Updates for part 1: The people in the park were part of a family reunion, not part of Potato Fest. Due to dysfunctional leadership, Potato Fest consisted of the demonstration that is the subject of tomorrow's post and a dinner at the American Legion Hall, which used to be the auditorium or gymnasium of the White Post Township School.

The remnants of the William Gehring Farms remain on Country Road 250 E about half mile south of its intersection with County Road 400 N, or about a half mile south of Bailey's Corner. You can see them using google maps. Agriculture in this area could not exist until many drainage ditches were constructed, and you can see many of them along the roads in Walker and Barkley Townships. The man who was responsible for much of this was Benjamin Gifford, the man who built the railroad from McCoysburg north into Lake County. He owned tens of thousands of acres of land and when he died in 1913, his land was sold and divided into small parcels. Many of the new owners found growing onions more tedious than the expected, and in time some of the land was consolidated to become the Gehring Farms.

The Gehring farm fell victim to estate taxes and the bubble in farm prices that happened in the 1980s. When the people who had made financial plans based on a continuing rise in land prices had to face a quick collapse in land prices, many farm enterprises became victims. The Gehring farm went out of business in the 80s. The land has again been divided up into smaller parcels and it now grows corn and soybeans rather than onions and potatoes.
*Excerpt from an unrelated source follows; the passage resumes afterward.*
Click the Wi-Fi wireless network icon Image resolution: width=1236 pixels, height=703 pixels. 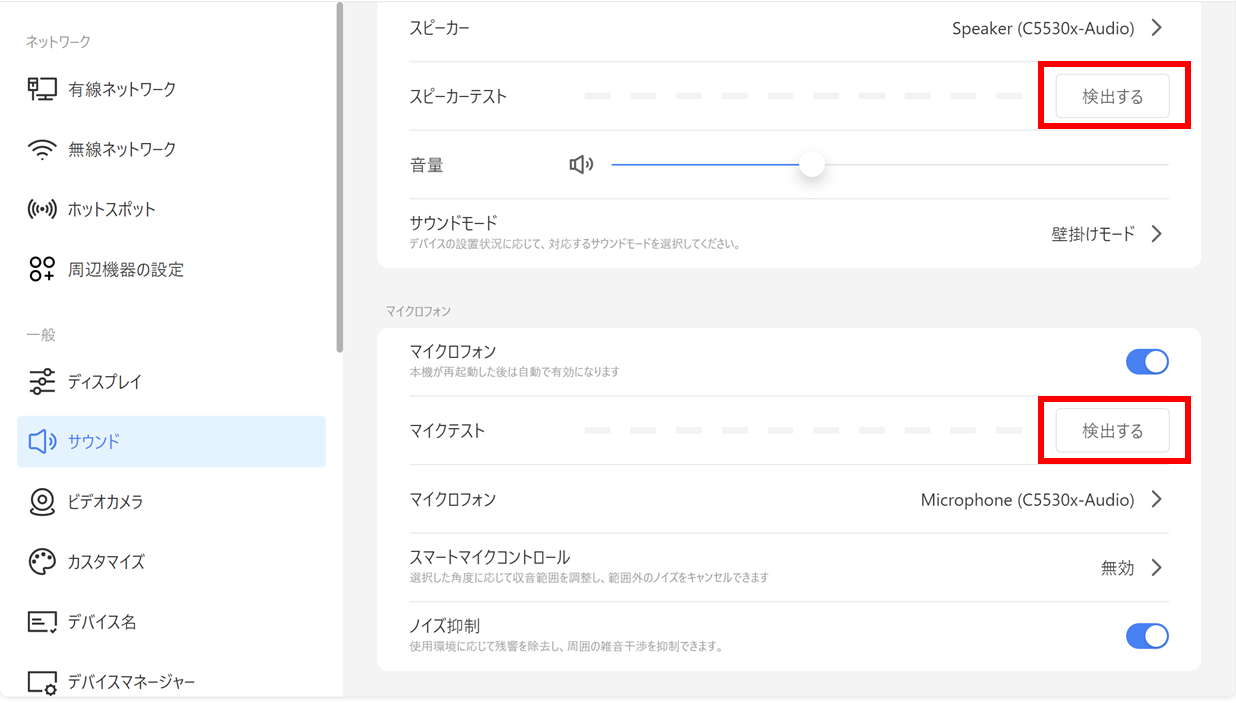click(x=42, y=150)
(If there are mistakes in this short history, please correct them in the comments. Also feel free to add additional bits of information.)

Another Update: From my e-mail:

"The old history books have two things wrong about Medaryville, and one of them is repeated in your blog post.
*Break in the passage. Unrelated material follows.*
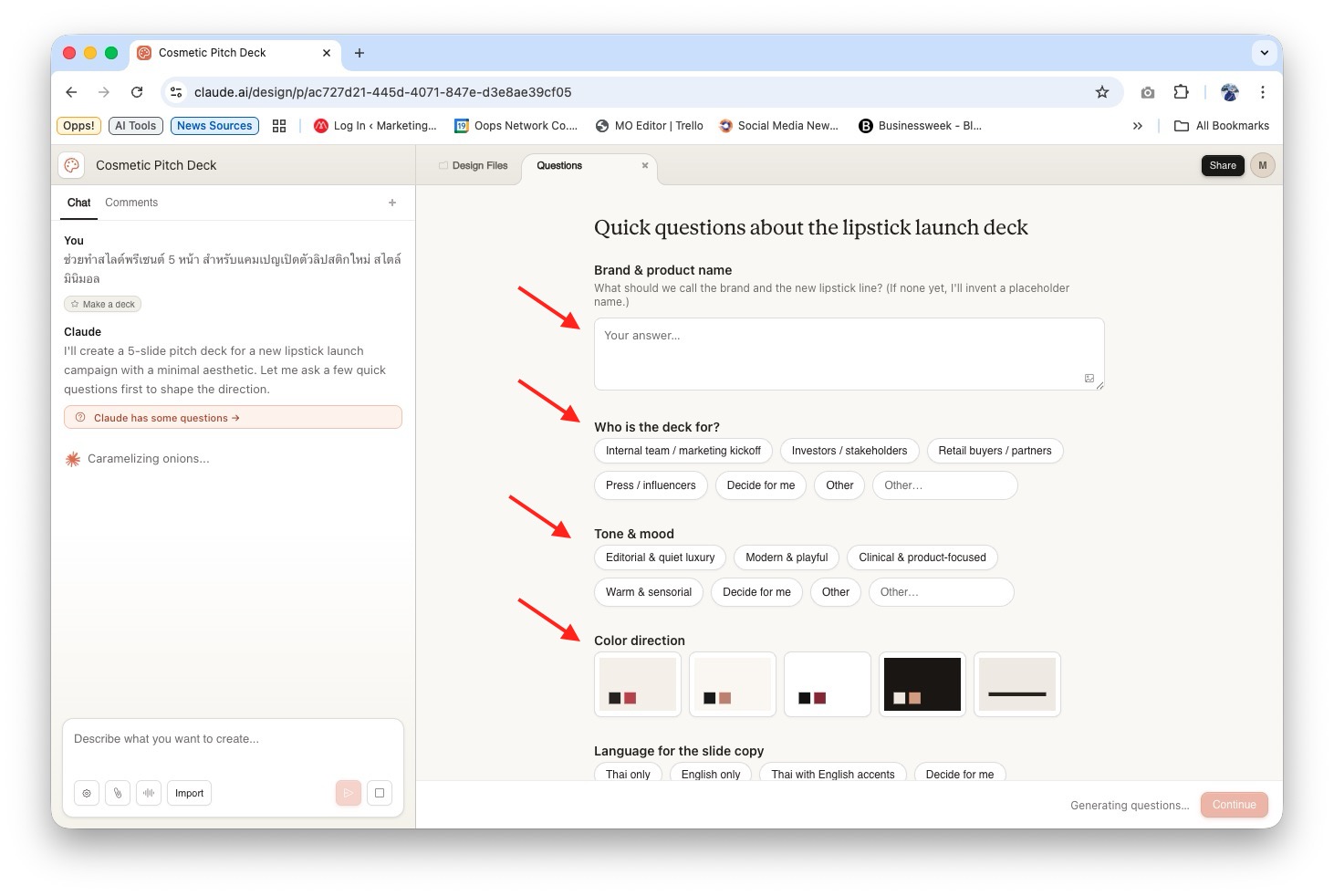
Task: Pick 'Thai with English accents' language option
Action: 832,774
We don't know for sure who Medaryville is named after. The only famous person of that surname was a wild character named Samuel Medary. He wasn't ever governor of Ohio, but he was the governor of the Minnesota Territory at the time it got statehood, and afterwards he was the governor of the Kansas Territory. He also got a town named after him, Medary, South Dakota, the first platted town in the Dakota Territory. There is a Wikipedia page on him.

But Carter Hathaway (who platted the town) may have simply named it Medary Ville (such was the original spelling, two words) because his family seemed to have an infatuation with the name. His son was Richard Medary Hathaway, his nephew Medary Montez Hathaway. Both were fairly prominent characters in the area in their own right.

The other mis-stated fact about Medaryville has been repeated so many times that despite having been proven incontrovertibly wrong, no one wants to admit it "because we've repeated it so long people would be upset to hear that it's not correct." Yet it's so trivial I can't fathom why people actually get *mad* at me for telling them: if you look at the plat map that I included on Medaryville's Wikipedia page, you can clearly see that the plat was done in March, 1852. Yet Medaryville's official date of first existence is *always* reported as 1853.

For what it's worth. I appreciate your putting the spotlight on the town and its history, and as always enjoy reading your work."